2. Baby/Otis B. Driftwood - House of 1000 Corpses/The Devil's Rejects
It would be too hard to separate the Bonnie & Clyde of the Rob Zombie world, so why bother? The Devil's Rejects succeeded in fleshing out the characters we first meet in House of 1000 Corpses. Bickering partners in crime, both Otis and Baby escape the attack on the Firefly ranch in the film's opening. From there on out, the film revolves around the murderous duo as they head cross-country to safety. Clearly unable to ditch their bloodlust, the two hole up in a sleazy motel whilst they wait for Sid Haig's Captain Spaulding. The two make the list alone for their hilarious 'tutti fruity' conversation. Forming two-thirds of the Rejects trio, Baby and Otis are narrowly pipped to the post of Zombie's best character by...
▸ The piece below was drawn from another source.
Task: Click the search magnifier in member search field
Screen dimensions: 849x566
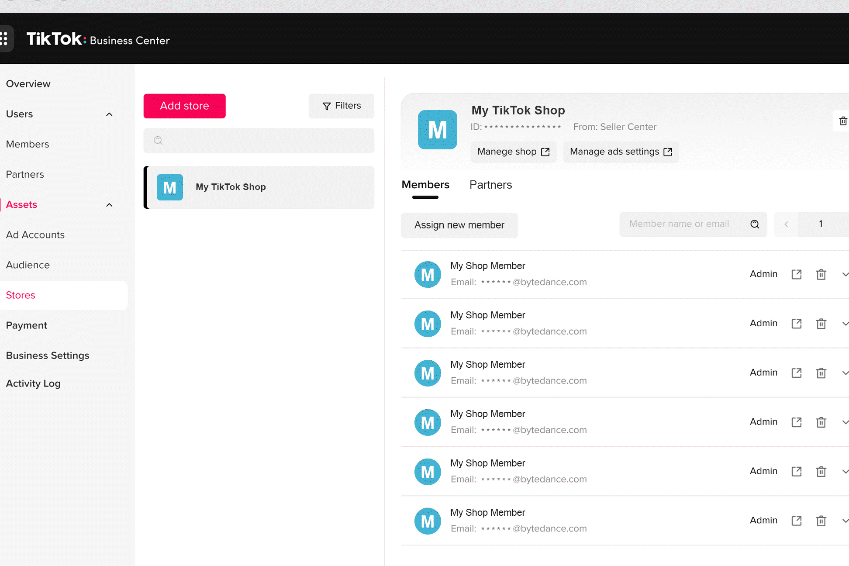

1. Captain Spaulding - House of 1000 Corpses/The Devil's Rejects
A comedic version of Pennywise, there really could be no other than Sid Haig's Captain Spaulding topping the list of best Zombie creations. The overweight hick with a penchant for 'clowning-up', Captain Spaulding dominated 1000 Corpses and Rejects as we watched Haig's maniac clown grow from minor addition, to full-blown psychotic patriarch. The foul-mouthed clown was perhaps the most unpredictable of characters that we met across the two films, and has one of the best cinematic farewells since Thelma & Louise! Set to Lynyrd Skynyrd's "Free Bird", seeing the Firefly clan go down in a hail of bullets as they drive a cadillac full force at a police line, was near perfection. We had hoped that somehow Spaulding had survived, and that 31 would have been a third outing for Sid Haig, but alas we will have to do with Richard Brake instead.
So there we have it, the mad world of Rob Zombie proves that he ain't 'clowning around' when it comes to vomit-inducing gore. With wig-wearing aristocrats, horror mazes, and YES, more clowns, 31 is certainly set to continue the trend of Rob Zombie's twisted world. All we need now is another Captain Spaulding outing and Mr. Zombie can retire happy!